Más adelante, después de que se le enviara a diversos viajes y se le diera cargos importantes, el papá tuvo que ceder y escribió al general de los jesuitas diciéndole: “Os envío lo que más amo en el mundo, un hijo en el cual toda la familia tenía puestas sus esperanzas”.
San Luis ingresó al noviciado de la Compañía de Jesús. Con el tiempo se convirtió en un novicio fiel y cuidadoso, fiel a las reglas y desprendido de toda vanidad, ejercitándose en los oficios más humildes.

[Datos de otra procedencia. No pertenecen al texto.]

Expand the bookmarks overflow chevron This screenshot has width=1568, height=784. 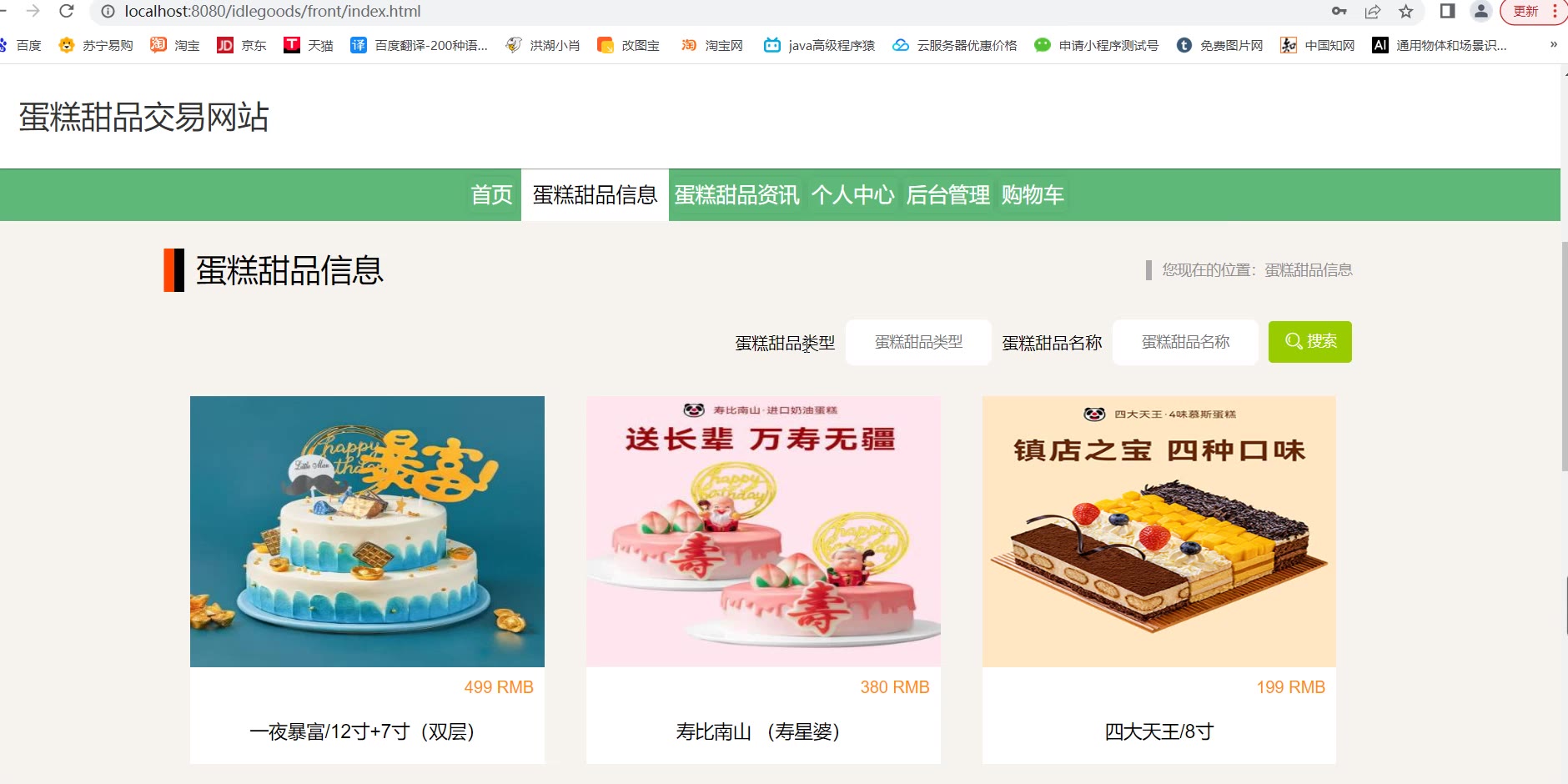[x=1553, y=45]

Por aquel entonces la población de Roma se vio afectada por una epidemia. Los jesuitas abrieron un hospital en el que los mismos jesuitas se encargaban de cuidar a los enfermos. Luis empezó a pedir limosna, víveres y abrigo para los enfermos. Sirviendo a los más débiles él mismo contrajo la enfermedad. Gracias a Dios, pudo recuperarse de aquel mal, pero quedó afectado por una fiebre intermitente que en pocos meses lo redujo a un estado de gran debilidad. Acompañado de su confesor San Roberto Belarmino, se preparó para la muerte.
Con la mirada puesta en el crucifijo y repitiendo el nombre de Jesús, partió a la Casa del Padre alrededor de la medianoche el día de Corpus Christi, con tan sólo 23 años de edad.